Permit me to shed one big crocodile tear for Haynes Johnson and Judy Mann, who are crying the blues over recent actions against pornography and other objectionable materials.

In his July 23 column, "Modern-Day Book Banning," Mr. Johnson lamented the fact that the Wal-Mart chain has removed rock-oriented publications and condemns the fundamentalists for "writing a new chapter in the shameful story of book-banning." Mr. Johnson's comment on the textbook trial in Church Hill, Tenn., is to ban the Bible because it recounts immoral acts.

Writing on the same day, Judy Mann, in her "Censorship's Nose in the Tent" column, similarly agonizes over the disappearance of rock magazines from Wal-Mart stores and hits hard at the Attorney General's Commission on Pornography for playing a role in the removal of Playboy and Penthouse from thousands of retail outlets.

Mr. Johnson and Mrs. Mann will simply have to learn that Americans have not suddenly become prudish busybodies. Instead, the publishing industry of late has been turning more and more toward smut and other undesirable materials. And the good citizens are not going to tolerate it any longer.

Another lesson for Mr. Johnson and Mrs. Mann is that the real censors in the United States are the book publishers, the book store chains, the educators, the schoolbook selection committees, the librarians and the news media. They are the ones who determine what Americans shall and shall not read through the powerful tool of selectivity.
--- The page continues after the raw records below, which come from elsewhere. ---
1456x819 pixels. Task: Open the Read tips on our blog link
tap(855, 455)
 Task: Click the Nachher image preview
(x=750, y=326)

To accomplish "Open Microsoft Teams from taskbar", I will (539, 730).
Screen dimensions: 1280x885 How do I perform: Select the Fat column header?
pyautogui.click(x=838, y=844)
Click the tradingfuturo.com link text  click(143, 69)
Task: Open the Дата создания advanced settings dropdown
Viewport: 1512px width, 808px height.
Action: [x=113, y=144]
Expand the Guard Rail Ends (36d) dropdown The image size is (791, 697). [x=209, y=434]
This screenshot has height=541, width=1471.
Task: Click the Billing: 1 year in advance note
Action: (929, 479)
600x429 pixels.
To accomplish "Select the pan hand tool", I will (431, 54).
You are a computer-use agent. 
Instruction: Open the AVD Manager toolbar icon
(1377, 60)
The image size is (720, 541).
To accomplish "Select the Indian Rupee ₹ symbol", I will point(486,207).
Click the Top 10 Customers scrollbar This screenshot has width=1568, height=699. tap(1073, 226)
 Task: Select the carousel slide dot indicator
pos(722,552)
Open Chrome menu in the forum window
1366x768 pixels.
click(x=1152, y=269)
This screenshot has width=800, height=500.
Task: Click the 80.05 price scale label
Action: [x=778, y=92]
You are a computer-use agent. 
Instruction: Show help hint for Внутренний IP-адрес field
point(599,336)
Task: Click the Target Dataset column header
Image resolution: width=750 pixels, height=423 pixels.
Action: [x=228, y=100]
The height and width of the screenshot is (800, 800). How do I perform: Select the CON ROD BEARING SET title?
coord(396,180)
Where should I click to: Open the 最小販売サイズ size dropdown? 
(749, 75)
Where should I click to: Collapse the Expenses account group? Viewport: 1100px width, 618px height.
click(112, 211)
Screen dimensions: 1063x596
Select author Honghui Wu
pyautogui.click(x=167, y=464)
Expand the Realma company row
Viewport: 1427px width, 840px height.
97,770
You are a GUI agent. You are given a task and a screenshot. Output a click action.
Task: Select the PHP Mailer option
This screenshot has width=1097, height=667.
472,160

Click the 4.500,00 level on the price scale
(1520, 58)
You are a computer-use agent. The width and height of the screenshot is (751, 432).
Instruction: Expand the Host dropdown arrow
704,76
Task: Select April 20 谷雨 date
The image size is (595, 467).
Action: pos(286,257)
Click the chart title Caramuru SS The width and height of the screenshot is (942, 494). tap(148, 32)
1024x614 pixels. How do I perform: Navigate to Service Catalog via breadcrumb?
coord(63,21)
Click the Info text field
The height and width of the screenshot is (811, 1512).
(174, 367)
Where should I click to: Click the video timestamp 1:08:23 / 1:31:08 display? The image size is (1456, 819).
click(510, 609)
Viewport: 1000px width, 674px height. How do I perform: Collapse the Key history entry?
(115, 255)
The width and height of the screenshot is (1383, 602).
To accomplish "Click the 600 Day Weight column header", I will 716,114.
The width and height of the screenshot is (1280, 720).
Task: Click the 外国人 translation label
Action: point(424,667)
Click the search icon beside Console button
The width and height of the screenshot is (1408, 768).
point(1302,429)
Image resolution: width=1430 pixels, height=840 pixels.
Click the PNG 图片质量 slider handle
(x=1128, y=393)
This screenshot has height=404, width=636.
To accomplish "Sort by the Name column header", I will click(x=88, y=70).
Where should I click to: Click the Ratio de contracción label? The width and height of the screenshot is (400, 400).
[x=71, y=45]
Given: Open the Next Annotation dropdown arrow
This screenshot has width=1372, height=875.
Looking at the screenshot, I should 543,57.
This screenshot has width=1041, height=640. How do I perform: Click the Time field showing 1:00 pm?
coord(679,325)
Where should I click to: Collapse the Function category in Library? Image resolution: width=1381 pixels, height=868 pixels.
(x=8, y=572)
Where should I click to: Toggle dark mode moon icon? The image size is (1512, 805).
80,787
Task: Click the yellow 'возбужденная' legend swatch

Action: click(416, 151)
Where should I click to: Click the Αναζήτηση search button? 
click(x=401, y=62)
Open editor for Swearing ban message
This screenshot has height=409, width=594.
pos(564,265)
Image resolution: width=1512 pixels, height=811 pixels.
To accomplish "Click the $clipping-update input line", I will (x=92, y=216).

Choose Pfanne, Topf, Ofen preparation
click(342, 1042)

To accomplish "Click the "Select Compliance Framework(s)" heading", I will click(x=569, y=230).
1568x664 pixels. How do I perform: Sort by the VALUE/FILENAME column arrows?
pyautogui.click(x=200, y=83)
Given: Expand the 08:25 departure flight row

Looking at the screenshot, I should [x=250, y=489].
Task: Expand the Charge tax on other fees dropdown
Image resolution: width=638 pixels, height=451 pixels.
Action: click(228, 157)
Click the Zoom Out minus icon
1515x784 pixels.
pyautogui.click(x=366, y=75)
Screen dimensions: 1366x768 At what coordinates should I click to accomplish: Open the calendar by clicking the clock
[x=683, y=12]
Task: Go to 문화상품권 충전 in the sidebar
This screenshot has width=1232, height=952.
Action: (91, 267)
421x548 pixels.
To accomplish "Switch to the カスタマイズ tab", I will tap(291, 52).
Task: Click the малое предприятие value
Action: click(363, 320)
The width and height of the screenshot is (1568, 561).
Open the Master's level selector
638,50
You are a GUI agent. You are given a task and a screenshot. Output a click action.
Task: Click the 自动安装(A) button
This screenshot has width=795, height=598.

Judy Mann wrote, "Censors have a way of putting the heat on something fairly obnoxious and then before you know it, everything else is a potential target." That is an interesting thought indeed. Perhaps Mr. Johnson and Mrs. Mann should worry less about the decreasing supply of pornography and direct their thoughts more to whether the management of The Post might consider their columns "obnoxious" and censor them out of the paper.